Ah Mutezilem! Ah! Bunu yapmayacaktın!


Ne kadar üzülsek yeridir. Sen ki bir idealin peşindeydin. Tevhid, adalet, tevhid, emir bi’l-ma‘rûf nehiy ani’l-münker; va‘d ve vaîd gibi yüce ilkelerin vardı. İslam inancını savunmak senin varlığının gayesi idi.  “ashâbü’l-adl ve’t-tevhîd, adliyye, ehl-i adl, ehl-i hak, el-fırkatü’n-nâciye” gibi kendine benimsediğin ne güzel adların vardı. İtizalin basit bir Üstad’dan ayrılma ile izah edilemezdi. Belli ki bir yanlış gidişat vardı ve sen o gidişattan ayrılıyordun. İktidarların meşrulaştırılması gibi bir kaygın yoktu. Hidayetin birinci ayağı olan aklı, Allah’ın insanlığa en büyük lütfu ve yeryüzünde kendisini halife kılmaya liyakatli kılan yegane özelliği olan akıl sahibi olmasını önemsedin, insanı aklı ile yücelttin. Sem’i anlarken, yorumlarken hep aklını kullandın. Onu kimseye iğreti vermedin, kimsenin körü körüne pişine gitmedin. İnsanı insan eden aklıydı ve Vahiy ancak akıllı olanları muhatap alırdı. Şerî cüzî hükümlerin ancak Resuller tarafından vahiy yoluyla bilinebileceğini, ama buna mukabil  insanın her zaman yanında taşıdığı akıl delili ile Allah’ın varlığını, birliğini, hikmetini bilmesinin zorunlu olduğunu kabul ederdin. Senin varlığın diğer insanları da bir anlamda hizaya getiriyor; akıl ve nakil arasında olması gereken denge ideali bir süreç halinde gerçekleşme yoluna girmiş bulunuyordu.

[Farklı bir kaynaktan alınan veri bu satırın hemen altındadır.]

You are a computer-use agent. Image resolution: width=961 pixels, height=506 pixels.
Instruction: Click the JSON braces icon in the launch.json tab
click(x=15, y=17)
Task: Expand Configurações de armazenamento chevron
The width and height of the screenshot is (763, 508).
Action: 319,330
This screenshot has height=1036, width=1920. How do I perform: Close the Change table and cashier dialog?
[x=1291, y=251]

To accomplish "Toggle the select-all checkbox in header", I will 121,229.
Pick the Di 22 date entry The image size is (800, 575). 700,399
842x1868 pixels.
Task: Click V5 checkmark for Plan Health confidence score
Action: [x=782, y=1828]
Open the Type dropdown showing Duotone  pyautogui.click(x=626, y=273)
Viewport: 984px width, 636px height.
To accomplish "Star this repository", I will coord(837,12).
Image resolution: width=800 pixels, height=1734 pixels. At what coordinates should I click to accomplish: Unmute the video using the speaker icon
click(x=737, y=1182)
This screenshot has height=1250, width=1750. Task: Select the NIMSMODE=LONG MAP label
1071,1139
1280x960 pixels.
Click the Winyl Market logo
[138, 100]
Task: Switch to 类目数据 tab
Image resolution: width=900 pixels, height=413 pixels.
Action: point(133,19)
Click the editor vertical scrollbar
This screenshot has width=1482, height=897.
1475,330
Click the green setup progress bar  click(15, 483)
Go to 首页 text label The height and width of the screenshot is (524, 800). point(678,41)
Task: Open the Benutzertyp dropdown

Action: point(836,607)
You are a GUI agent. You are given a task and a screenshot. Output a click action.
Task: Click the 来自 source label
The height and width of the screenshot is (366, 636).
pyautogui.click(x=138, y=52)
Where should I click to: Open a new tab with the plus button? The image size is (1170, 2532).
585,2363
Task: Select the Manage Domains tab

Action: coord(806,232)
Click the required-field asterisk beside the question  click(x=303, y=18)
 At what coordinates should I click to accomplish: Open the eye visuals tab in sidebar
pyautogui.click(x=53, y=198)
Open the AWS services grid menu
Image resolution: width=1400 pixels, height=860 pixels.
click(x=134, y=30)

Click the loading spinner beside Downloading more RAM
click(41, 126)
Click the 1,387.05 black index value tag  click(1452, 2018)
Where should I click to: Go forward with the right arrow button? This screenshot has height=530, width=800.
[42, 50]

Ne zaman ki sırtını  iktidara yasladın ve görüşlerini devlet zoruyla insanlara dayatmaya kalkıştın, işte o zaman büyü bozuldu. Mihne adı verilen bu süreçte masum insanların sırf düşüncelerinden dolayı  işkence görmesine sebep oldun. Haksızlık ettin ve zulme sebep oldun. Sonunda iktidardaki zihniyetin değişmesiyle daha dün senin ümüğünü sıktığın insanlar, mazlum olmanın kendilerine kazandırdığı büyük halk desteğinin avantajıyla senin ümüğünü sıktılar. Ve sen artık İslam Medeniyetinin en kurucu aktörlerinden biri olarak sahnede yoktun. Ve hala yoksun.
Çok yazık oldu.
İslam düşüncesinin ilerlemesi önünde senin sebebiyet verdiğin bu olaylar en büyük engeli oluşturdu. Artık  islam düşünce terazisinin akıl kefesini oluşturan gözü boştu ve nakil aklı iyice boğar olmuştu.
Şimdi yokluğunu daha çok arar olduk. Hiçbir düşünce ölmez, illa ki  tarihin unutulan sayfalarında da olsa varlığını bir şekilde sürdürür. Sanırım bir basübadelmevt ile yeniden dirilişini bekleyebiliriz ve buna gerçekten çok ihtiyacımız var.
Ha birde şimdi vaktiyle senin yaptığın yanlışı tekrarlamaya hevesli olanlar var. Umarım onlar da senin bu hatandan kendilerine bir ders çıkarırlar.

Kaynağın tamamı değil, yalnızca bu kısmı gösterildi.